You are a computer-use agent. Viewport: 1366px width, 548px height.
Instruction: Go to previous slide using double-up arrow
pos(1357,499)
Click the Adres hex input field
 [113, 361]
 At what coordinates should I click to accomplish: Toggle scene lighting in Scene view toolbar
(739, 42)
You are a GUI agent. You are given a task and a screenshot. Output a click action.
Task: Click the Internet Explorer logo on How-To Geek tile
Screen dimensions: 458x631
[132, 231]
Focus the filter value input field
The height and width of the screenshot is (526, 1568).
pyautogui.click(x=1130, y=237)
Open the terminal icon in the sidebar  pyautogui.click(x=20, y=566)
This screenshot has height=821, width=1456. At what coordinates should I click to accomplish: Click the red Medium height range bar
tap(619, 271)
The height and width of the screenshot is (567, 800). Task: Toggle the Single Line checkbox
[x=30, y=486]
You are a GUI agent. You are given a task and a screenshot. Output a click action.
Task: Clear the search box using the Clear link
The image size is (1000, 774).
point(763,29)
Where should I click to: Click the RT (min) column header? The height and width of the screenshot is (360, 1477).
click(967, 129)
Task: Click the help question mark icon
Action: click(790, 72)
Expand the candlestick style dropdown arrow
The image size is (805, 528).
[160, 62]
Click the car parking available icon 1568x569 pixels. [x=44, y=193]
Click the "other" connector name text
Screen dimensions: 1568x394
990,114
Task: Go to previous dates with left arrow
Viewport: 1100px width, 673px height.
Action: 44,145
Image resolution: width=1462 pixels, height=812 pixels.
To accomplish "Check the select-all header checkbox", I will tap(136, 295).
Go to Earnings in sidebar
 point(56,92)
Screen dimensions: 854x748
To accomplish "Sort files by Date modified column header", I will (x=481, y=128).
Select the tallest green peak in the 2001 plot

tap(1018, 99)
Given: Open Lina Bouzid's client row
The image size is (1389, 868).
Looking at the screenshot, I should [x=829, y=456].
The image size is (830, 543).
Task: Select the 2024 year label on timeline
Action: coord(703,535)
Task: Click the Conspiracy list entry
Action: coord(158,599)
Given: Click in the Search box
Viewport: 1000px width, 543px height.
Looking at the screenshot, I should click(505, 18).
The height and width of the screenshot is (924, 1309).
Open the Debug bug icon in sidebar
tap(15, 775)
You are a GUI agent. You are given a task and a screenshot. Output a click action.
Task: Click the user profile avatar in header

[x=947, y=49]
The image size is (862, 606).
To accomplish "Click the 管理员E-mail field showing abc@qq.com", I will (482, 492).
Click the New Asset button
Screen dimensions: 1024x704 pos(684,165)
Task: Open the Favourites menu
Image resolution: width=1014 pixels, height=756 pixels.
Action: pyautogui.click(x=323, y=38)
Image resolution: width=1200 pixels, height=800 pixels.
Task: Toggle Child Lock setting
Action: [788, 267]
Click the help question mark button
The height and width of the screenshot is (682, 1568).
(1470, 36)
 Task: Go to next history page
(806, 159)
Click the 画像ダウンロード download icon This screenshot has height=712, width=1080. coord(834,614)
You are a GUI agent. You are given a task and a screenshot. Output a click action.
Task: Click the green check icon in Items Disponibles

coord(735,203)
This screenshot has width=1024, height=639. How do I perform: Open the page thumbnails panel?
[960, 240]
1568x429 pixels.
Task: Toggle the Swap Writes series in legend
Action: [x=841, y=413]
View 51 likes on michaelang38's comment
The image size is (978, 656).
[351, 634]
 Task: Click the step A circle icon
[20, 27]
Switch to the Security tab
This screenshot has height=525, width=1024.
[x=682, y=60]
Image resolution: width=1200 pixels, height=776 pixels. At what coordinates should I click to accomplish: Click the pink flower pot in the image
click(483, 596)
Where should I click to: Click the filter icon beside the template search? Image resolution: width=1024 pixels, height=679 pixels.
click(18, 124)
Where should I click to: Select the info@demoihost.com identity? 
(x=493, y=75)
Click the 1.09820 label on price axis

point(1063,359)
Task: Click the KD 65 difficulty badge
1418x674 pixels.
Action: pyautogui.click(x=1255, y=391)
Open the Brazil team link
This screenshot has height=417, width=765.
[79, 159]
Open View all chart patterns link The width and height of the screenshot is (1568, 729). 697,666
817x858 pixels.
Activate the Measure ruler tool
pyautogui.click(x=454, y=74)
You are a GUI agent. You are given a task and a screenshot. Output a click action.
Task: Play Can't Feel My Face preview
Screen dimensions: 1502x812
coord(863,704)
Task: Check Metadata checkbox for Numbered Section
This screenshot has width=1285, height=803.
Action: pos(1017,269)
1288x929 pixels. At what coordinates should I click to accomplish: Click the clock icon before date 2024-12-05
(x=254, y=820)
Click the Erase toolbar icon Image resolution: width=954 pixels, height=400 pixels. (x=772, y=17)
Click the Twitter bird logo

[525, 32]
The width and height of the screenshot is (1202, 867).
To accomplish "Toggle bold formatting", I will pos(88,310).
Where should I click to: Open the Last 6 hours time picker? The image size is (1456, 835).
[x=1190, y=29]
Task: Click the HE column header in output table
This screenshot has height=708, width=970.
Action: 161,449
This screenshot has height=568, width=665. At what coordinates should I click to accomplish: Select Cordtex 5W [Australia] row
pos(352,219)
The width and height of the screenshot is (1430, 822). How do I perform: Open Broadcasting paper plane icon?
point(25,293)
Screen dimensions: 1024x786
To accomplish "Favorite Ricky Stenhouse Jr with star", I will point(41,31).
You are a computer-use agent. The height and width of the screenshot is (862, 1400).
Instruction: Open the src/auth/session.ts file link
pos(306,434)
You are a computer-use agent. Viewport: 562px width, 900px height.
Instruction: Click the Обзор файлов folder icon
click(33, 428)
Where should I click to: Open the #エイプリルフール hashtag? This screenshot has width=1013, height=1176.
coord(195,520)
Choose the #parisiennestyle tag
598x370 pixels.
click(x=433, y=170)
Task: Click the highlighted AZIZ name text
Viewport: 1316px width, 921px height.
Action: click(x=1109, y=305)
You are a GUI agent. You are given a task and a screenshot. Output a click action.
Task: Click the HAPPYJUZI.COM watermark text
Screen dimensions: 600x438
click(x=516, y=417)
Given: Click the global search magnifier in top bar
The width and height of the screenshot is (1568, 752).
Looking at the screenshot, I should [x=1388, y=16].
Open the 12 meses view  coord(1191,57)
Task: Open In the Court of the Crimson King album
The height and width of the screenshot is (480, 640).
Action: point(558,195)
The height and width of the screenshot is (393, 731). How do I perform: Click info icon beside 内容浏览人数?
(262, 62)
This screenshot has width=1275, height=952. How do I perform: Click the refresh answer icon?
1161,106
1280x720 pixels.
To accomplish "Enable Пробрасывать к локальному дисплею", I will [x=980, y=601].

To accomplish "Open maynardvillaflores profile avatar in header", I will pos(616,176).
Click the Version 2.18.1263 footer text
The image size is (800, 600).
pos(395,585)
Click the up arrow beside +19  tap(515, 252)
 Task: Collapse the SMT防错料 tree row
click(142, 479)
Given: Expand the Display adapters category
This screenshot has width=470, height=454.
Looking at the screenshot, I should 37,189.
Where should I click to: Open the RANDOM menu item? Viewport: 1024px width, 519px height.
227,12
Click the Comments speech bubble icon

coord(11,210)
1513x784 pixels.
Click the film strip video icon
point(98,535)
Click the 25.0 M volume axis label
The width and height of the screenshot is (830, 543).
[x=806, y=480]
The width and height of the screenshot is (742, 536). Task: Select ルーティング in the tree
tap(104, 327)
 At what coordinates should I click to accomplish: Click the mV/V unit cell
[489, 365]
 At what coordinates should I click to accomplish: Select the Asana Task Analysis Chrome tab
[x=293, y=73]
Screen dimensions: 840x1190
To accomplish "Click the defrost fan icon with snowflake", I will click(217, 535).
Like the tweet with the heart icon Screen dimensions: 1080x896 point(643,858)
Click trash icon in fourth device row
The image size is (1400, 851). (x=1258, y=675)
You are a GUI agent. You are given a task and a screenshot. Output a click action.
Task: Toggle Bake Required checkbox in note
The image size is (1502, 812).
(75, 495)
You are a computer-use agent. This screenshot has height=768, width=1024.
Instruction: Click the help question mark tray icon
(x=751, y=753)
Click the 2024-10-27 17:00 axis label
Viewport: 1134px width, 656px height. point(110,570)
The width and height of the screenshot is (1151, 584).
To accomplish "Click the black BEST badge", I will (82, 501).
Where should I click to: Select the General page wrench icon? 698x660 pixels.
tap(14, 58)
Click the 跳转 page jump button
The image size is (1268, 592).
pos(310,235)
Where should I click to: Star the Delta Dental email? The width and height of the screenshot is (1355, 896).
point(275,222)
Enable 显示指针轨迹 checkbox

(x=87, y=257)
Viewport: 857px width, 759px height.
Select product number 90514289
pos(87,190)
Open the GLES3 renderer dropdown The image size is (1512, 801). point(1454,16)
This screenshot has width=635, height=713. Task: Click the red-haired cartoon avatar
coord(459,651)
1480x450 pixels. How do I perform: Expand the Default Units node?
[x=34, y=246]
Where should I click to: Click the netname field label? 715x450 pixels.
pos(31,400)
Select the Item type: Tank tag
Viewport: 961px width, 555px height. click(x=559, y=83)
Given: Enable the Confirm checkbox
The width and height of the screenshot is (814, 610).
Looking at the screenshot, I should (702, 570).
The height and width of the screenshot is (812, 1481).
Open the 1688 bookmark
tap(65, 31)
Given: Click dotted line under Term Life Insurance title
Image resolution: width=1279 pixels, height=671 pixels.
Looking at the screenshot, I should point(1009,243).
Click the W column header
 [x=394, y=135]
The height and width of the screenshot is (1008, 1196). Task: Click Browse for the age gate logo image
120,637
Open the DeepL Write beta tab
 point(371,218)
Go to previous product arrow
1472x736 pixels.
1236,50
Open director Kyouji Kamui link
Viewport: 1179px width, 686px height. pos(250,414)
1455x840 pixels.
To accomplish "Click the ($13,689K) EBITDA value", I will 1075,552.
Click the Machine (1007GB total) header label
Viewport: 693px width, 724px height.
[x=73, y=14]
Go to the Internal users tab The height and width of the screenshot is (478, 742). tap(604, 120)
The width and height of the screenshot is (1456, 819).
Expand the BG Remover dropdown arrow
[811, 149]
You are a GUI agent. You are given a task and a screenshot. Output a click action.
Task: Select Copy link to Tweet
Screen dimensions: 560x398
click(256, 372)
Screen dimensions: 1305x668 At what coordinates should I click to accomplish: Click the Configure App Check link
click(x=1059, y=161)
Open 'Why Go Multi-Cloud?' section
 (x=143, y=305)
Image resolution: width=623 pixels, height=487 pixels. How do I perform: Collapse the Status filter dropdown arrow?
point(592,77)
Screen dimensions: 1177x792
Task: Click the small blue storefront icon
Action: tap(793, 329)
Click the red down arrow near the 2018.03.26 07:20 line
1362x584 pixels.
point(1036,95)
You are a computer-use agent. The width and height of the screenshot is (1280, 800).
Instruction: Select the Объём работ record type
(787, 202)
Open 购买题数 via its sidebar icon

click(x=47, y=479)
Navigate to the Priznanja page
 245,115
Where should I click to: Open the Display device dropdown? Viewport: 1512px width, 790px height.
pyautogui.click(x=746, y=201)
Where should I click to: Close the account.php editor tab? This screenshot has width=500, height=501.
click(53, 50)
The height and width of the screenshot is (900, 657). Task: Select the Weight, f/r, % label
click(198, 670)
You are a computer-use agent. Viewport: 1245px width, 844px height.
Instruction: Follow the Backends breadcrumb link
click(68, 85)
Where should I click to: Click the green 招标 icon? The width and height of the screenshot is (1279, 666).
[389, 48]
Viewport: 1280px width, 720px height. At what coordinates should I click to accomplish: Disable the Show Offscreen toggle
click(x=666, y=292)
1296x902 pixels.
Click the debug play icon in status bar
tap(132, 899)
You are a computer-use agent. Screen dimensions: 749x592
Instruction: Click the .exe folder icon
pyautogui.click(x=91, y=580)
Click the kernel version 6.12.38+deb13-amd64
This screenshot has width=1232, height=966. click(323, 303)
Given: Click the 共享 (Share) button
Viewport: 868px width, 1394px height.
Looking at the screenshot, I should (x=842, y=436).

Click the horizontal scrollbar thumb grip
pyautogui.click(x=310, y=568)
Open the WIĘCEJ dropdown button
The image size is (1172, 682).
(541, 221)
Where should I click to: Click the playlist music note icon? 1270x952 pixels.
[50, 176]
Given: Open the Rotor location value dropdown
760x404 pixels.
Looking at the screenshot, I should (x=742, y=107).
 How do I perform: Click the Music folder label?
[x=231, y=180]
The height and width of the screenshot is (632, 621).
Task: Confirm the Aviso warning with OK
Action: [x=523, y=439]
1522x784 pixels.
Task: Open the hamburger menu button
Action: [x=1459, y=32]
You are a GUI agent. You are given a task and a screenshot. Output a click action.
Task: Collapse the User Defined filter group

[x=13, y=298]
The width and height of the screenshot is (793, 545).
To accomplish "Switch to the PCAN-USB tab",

§ PROBLEM DESCRIPTION
Please pull out every line of the entries above that contains the string "Switch", matching case exactly, and copy each one.

§ TASK ANSWER
Switch to the Security tab
To accomplish "Switch to the PCAN-USB tab",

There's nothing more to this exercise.